My flesh has a Young’s modulus much less than that of steel, but by holding a file or saw in my hand I can cut steel. The force on my flesh is the same as the force on the steel — except for a nearly irrelevant term of tool weight — but it is distributed over a larger contact area.
Similarly, I think we can produce plastic machinery that can cut harder materials, such as steel, by holding small “tools” or “teeth” of ceramic or hardened steel. The small tools might not themselves be of particularly ideal geometry — perhaps they are the results of crushing a zirconia knife or a silicon wafer with a hammer, for example — if the plastic machinery and control system is adapted to the particular geometry they have, if it uses sufficiently low cutting forces, and if the geometry has sufficiently sharp points (though points that are too sharp will slow down cutting).
The first part of the idea is simply that the rigidity of the connection between the tool and its holder should be at least comparable to, and ideally exceed, the rigidity of the contact between the tool and its work — each of which is a Young’s modulus multiplied by a contact area.

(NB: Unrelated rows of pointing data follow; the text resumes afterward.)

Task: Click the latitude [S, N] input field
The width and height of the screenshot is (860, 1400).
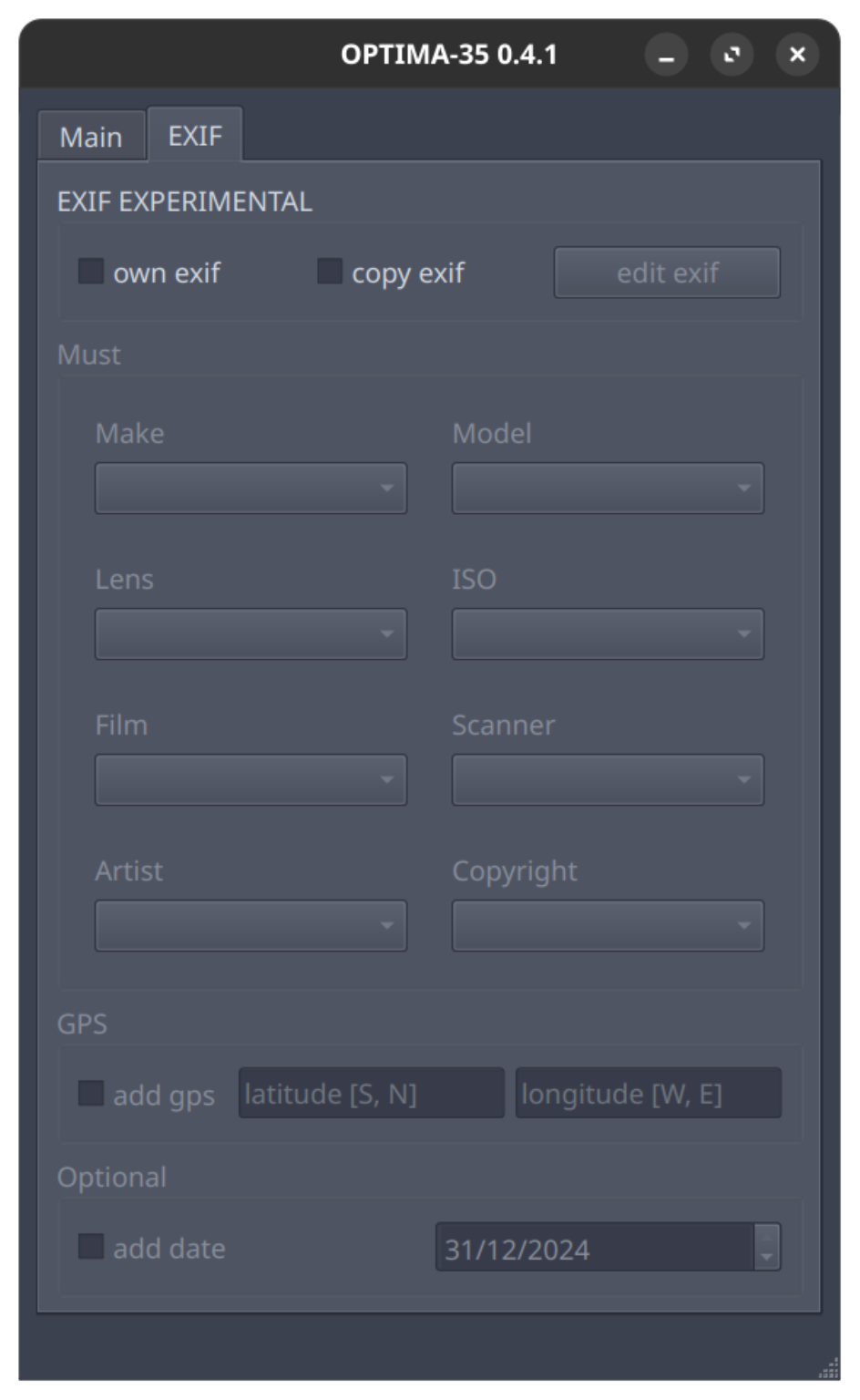Action: click(x=371, y=1093)
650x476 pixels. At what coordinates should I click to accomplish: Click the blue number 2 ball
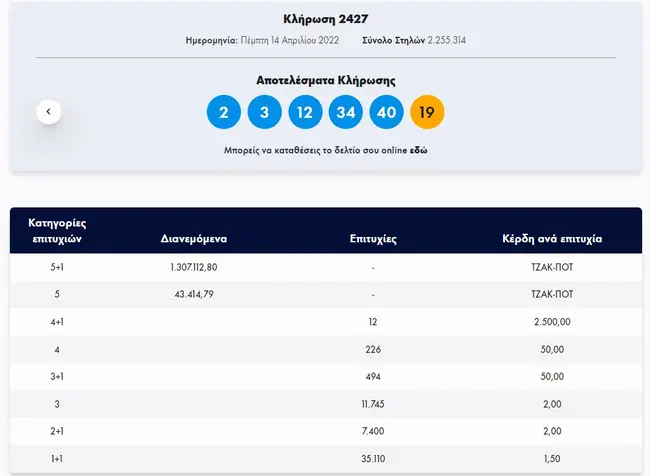pyautogui.click(x=224, y=111)
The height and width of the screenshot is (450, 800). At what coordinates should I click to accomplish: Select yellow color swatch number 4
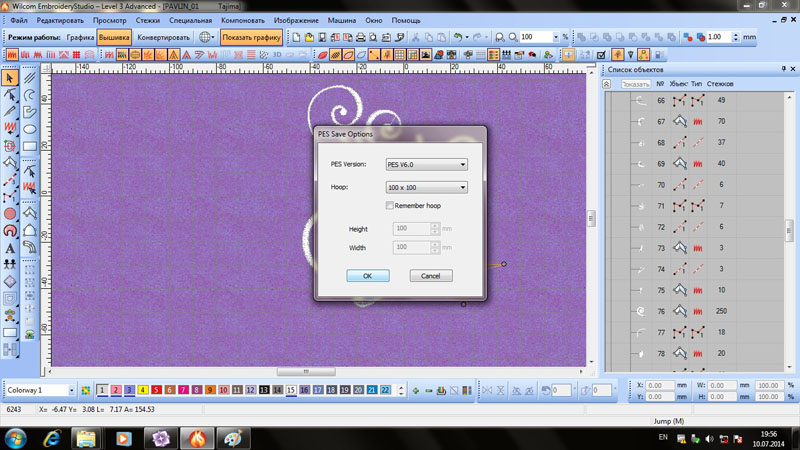pos(143,390)
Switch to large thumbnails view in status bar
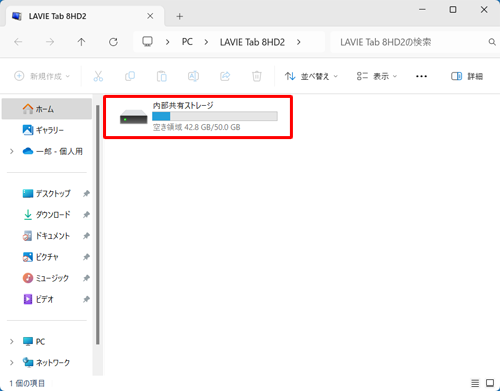 [x=490, y=383]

So if, for example, the tool holder is nylon or polystyrene, with their Young’s modulus around 3 GPa, while the workpiece is a titanium alloy with a Young’s modulus around 110 GPa (steel is around 200 GPa), the contact area on the workpiece needs to be more than 40 times smaller than the contact area on the tool holder — ideally more like 400.
That’s actually the less important criterion, though; it’s actually possible to cut with a tool held by a tool holder that deflects more than the material does, although it’s going to need complicated control algorithms to get decent precision that way. The more important criterion is that the tool holder’s yield strength needs to be greater than the ultimate strength of the cut surface — the first being the yield stress multiplied by the contact area, the second being the ultimate stress multiplied by the tearing area. Titanium’s ultimate strength is 900 MPa with 6% aluminum and 4% vanadium; A36 steel’s is only 400 MPa. Meanwhile 6–6 nylon’s yield stress is around 45 MPa and polypropylene’s is around 12–43 MPa.
So, even though the strength criterion is more important than the rigidity criterion, you can meet the strength criterion easily if you can meet the rigidity criterion, because common materials vary much more in elasticity than they do in strength.
For cutting softer materials like wood, bone, or fingernails, broken glass teeth would work fine.
Suppose that the tooth is silicon carbide, with its Young’s modulus of around 450 GPa. (I don’t know what its ultimate strength is, but I don’t think it will often come into play here, since I assume everything else around it will break first under the desired low-shock conditions.) Suppose you’re pushing it into A36 steel, with its 200 GPa modulus and 400 MPa ultimate strength, and that the splitting part of the metal is comparable in size to the contact area, which is, say, about a 1 mm circle, 0.79 mm². To get the steel to cut, you need a force of 314.159 newtons, which will also have compressed the steel immediately around the cut by 0.2% and the tooth by 0.1%. If your holder is 6–6 nylon, then in order to not yield at 45 MPa, it needs a surface area of 7 mm² pressing on the root of the tooth, and that plastic will squish by 1.5%; to squish by less than 0.2% it would need to be 52 mm², an 8-millimeter-diameter circle — a rather large chunk of carborundum! The parts of the workpiece and the tooth holder (“gum”?) further away from the tooth will be resisting the same force over a larger cross-sectional area, unless the workpiece is very small, so the deformation will be less.
These rather demanding dimensions for the tooth and tooth holder can be improved by using an intermediate material between the plastic and the ceramic, such as brass, aluminum, or steel, into which the tooth will be set in order to be grasped by the plastic. In the above example, the 8-mm-diameter circle of plastic could be grasping a chunk of aluminum, brass, or steel, which in its turn grasps the tooth itself, and is perhaps brazed or soldered to it.